> [Document section]
○ ○ ○
Olivier Correa

Personal information
- Full name: Olivier Andres Correa
- Date of birth: March 19, 2002 (age 24)
- Place of birth: Montréal, Québec, Canada
- Height: 1.78 m (5 ft 10 in)
- Position: Midfielder

Team information
- Current team: FC Supra du Québec

Youth career
- AS Pierrefonds

College career
- Years: Team / Apps / (Gls)
- 2020–2024: Jacksonville Dolphins / 65 / (19)

Senior career*
- Years: Team / Apps / (Gls)
- 2024: West Texas FC / 10 / (7)
- 2025: CS St-Laurent / 17 / (8)
- 2026–: FC Supra du Québec / 2 / (0)

= Olivier Correa =

Canadian soccer player (born 2002)

Olivier Andres Correa (born March 19, 2002) is a Canadian soccer player who plays for FC Supra du Québec in the Canadian Premier League.

==Early life==
Correa played youth soccer with AS Pierrefonds in Quebec, before later attending high school at Montverde Academy in the United States.

==College career==
In the fall of 2020, Correa began attending Jacksonville University, where he played for the men's soccer team. In March 2021, he was named the ASUN Player of the Week. At the end of his freshman season, he was named to the ASUN All-Freshman Team, the All-ASUN First Team, and the ASUN All-Tournament Team. He was named to the ASUN All-Preseason team in 2021 and 2022. At the end of the 2023 season, he was named to the All-ASUN Second Team.
○ ○ ○
> [Entries shown]
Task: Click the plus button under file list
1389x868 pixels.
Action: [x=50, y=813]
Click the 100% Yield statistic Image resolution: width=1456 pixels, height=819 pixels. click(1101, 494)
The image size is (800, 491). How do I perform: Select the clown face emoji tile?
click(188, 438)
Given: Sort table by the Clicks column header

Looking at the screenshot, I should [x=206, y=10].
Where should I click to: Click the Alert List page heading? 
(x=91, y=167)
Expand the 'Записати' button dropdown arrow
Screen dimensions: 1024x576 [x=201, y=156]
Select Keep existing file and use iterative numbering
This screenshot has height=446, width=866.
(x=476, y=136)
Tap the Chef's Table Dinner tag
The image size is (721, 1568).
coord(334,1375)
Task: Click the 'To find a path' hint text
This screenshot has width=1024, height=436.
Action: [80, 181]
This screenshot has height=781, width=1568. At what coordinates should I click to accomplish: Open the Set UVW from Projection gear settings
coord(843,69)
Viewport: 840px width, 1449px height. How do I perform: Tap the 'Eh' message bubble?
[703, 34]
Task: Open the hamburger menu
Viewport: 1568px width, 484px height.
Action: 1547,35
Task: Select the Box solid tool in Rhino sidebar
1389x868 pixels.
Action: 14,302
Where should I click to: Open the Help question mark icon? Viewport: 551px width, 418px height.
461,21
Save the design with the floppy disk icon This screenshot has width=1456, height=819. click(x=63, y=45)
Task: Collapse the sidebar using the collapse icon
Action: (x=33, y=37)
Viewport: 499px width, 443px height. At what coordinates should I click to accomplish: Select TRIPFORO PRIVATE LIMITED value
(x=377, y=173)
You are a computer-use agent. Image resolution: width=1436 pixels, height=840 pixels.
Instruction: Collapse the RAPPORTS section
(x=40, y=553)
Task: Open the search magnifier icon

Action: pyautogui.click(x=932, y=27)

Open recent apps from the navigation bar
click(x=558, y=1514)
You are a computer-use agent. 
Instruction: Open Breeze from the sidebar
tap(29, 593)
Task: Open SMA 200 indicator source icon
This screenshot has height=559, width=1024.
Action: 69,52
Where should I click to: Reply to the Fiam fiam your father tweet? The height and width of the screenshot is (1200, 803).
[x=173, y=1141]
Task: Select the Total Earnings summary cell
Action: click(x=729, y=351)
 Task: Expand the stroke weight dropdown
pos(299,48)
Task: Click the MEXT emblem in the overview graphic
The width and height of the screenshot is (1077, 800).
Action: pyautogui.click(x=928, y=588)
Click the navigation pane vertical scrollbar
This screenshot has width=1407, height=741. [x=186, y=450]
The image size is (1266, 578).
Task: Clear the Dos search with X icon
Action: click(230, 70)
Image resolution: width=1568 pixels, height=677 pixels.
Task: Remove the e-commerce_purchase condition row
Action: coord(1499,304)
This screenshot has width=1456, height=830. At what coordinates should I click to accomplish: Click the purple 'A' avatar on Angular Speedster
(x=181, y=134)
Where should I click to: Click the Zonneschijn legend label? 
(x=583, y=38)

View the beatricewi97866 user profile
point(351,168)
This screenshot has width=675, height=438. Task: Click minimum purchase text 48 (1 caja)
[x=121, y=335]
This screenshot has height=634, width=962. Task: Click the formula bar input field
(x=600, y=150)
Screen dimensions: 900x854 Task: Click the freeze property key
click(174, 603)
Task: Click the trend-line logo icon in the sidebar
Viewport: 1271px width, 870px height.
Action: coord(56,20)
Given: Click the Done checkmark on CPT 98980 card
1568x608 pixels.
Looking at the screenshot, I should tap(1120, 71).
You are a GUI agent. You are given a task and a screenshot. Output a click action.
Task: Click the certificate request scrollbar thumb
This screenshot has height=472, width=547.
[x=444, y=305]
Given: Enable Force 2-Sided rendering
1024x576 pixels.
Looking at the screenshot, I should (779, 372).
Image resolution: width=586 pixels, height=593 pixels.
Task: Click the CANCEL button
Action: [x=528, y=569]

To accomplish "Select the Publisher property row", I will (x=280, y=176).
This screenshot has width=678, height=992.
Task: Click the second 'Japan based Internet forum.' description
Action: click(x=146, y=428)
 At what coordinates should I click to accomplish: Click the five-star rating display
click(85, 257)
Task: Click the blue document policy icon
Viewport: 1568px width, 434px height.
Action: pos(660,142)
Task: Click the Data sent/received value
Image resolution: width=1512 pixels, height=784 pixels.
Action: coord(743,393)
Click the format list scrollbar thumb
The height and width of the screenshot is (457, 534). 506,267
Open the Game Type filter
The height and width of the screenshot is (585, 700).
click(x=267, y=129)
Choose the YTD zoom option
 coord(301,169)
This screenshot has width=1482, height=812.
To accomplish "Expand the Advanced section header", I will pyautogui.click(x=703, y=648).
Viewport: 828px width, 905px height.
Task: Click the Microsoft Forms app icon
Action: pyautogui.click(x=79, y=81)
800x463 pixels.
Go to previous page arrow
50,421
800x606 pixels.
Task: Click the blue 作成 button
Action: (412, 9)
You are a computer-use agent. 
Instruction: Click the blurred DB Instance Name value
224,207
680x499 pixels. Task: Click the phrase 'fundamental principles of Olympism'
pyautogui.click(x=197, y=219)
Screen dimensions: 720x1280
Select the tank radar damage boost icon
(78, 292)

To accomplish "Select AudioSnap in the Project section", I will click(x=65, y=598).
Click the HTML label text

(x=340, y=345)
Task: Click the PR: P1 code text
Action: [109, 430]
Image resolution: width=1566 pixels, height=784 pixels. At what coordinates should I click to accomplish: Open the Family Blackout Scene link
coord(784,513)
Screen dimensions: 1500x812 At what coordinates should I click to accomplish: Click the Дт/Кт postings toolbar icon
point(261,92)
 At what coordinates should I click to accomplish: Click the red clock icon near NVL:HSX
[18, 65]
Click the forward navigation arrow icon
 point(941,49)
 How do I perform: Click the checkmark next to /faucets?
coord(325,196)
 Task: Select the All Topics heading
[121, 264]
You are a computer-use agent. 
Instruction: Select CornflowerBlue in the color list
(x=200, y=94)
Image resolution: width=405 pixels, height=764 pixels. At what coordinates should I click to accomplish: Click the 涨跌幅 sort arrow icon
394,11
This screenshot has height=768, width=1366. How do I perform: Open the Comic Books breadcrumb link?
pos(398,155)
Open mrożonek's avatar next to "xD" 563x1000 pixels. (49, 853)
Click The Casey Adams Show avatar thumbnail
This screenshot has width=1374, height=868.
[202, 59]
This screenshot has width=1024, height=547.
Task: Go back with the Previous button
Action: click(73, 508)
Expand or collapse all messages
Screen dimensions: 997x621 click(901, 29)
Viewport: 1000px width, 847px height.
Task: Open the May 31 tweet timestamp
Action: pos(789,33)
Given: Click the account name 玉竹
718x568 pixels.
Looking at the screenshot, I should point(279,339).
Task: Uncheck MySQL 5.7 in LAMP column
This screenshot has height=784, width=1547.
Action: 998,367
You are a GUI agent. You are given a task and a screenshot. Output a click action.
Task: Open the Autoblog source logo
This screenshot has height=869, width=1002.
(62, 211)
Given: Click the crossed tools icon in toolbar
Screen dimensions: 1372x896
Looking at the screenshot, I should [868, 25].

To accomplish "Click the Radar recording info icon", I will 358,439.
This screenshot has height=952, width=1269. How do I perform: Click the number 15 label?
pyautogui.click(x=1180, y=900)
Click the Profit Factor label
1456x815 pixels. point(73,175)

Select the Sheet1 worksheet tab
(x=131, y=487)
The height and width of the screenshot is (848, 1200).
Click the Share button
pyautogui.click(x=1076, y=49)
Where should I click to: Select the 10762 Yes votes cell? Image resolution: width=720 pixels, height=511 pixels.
○ ○ ○
> [Required actions]
[1] Using the Olivier Correa article, explain in one to three sentences how Correa went from Quebec to the United States before college.
[2] According to the Olivier Correa article, what honor did Correa receive in March 2021?
[3] Reproduce the part of the Olivier Correa article that starts with "- 2020–2024: Jacksonville" and goes on through "Canadian Premier League.".
The records were taken from a separate source and have no connection to the soccer article.

> [Set of answers]
[1] Correa played youth soccer with AS Pierrefonds in Quebec. He then attended high school at Montverde Academy in the United States.

[2] He was named the ASUN Player of the Week.

[3]
- 2020–2024: Jacksonville Dolphins / 65 / (19)

Senior career*
- Years: Team / Apps / (Gls)
- 2024: West Texas FC / 10 / (7)
- 2025: CS St-Laurent / 17 / (8)
- 2026–: FC Supra du Québec / 2 / (0)

= Olivier Correa =

Canadian soccer player (born 2002)

Olivier Andres Correa (born March 19, 2002) is a Canadian soccer player who plays for FC Supra du Québec in the Canadian Premier League.